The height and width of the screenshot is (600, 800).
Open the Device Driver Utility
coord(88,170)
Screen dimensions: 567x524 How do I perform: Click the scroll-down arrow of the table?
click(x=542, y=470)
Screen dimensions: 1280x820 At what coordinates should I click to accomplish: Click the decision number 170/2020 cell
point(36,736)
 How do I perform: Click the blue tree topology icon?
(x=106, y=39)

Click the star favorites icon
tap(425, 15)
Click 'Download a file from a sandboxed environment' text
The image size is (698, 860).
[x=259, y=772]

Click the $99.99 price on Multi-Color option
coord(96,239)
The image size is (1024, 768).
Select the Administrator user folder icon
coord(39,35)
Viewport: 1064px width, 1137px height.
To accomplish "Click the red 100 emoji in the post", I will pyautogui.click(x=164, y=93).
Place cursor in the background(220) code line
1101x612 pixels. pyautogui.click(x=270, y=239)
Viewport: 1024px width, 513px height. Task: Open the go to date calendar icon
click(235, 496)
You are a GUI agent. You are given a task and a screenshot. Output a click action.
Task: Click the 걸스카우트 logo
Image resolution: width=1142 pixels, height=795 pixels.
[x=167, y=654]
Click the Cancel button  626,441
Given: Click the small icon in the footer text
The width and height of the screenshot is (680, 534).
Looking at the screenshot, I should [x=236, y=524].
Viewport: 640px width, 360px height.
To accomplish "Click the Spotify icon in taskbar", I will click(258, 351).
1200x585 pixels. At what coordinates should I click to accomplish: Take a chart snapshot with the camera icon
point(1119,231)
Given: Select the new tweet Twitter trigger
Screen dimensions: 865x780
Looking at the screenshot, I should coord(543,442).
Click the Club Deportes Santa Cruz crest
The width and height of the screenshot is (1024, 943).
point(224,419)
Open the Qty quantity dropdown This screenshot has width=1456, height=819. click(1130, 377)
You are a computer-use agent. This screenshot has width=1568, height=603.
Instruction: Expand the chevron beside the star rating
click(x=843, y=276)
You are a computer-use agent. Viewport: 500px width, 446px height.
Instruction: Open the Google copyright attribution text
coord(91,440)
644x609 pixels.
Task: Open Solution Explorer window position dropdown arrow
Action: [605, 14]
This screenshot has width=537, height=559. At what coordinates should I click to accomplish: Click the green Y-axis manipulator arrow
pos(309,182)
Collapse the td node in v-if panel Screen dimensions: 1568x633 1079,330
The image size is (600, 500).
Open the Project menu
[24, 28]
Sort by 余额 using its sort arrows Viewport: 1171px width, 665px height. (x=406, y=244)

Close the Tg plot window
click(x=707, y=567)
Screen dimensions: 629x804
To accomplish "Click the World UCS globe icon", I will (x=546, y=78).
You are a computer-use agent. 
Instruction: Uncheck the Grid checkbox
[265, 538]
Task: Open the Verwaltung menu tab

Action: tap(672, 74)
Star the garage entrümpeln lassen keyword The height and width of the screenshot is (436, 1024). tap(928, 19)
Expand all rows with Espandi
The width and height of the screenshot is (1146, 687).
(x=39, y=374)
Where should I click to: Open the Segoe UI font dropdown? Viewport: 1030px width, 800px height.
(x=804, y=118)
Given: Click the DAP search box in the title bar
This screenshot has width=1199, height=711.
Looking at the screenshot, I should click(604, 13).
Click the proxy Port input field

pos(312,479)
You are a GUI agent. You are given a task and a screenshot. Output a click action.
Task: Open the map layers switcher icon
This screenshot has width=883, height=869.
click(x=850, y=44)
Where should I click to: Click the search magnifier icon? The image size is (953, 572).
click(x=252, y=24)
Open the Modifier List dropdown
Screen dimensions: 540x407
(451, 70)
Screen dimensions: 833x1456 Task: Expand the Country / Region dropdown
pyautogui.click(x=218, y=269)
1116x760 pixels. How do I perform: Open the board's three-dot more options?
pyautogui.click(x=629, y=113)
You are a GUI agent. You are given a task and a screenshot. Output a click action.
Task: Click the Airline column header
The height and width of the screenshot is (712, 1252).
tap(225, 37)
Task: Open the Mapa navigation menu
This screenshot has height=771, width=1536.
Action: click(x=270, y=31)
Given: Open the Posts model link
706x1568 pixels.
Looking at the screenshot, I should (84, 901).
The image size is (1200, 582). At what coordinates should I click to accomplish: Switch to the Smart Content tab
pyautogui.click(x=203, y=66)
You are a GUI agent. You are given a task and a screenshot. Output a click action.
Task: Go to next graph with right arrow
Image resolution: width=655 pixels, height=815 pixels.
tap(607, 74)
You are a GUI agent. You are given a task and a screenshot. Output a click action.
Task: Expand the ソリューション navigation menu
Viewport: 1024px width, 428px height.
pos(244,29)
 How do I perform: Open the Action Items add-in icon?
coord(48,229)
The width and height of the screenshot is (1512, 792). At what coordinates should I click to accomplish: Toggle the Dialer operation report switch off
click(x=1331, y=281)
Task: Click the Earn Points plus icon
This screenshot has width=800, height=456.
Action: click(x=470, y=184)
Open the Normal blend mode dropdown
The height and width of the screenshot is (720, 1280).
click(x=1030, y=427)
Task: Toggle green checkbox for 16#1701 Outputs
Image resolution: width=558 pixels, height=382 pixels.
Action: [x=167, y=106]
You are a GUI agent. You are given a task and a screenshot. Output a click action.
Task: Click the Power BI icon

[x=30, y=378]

::::

- TRY IT
Search the material for the word "will". Each line where it is found must be copied.

- SOLUTION FOR THIS EXERCISE
To accomplish "Click the red 100 emoji in the post", I will pyautogui.click(x=164, y=93).
To accomplish "Click the Spotify icon in taskbar", I will click(258, 351).
To accomplish "Click the World UCS globe icon", I will (x=546, y=78).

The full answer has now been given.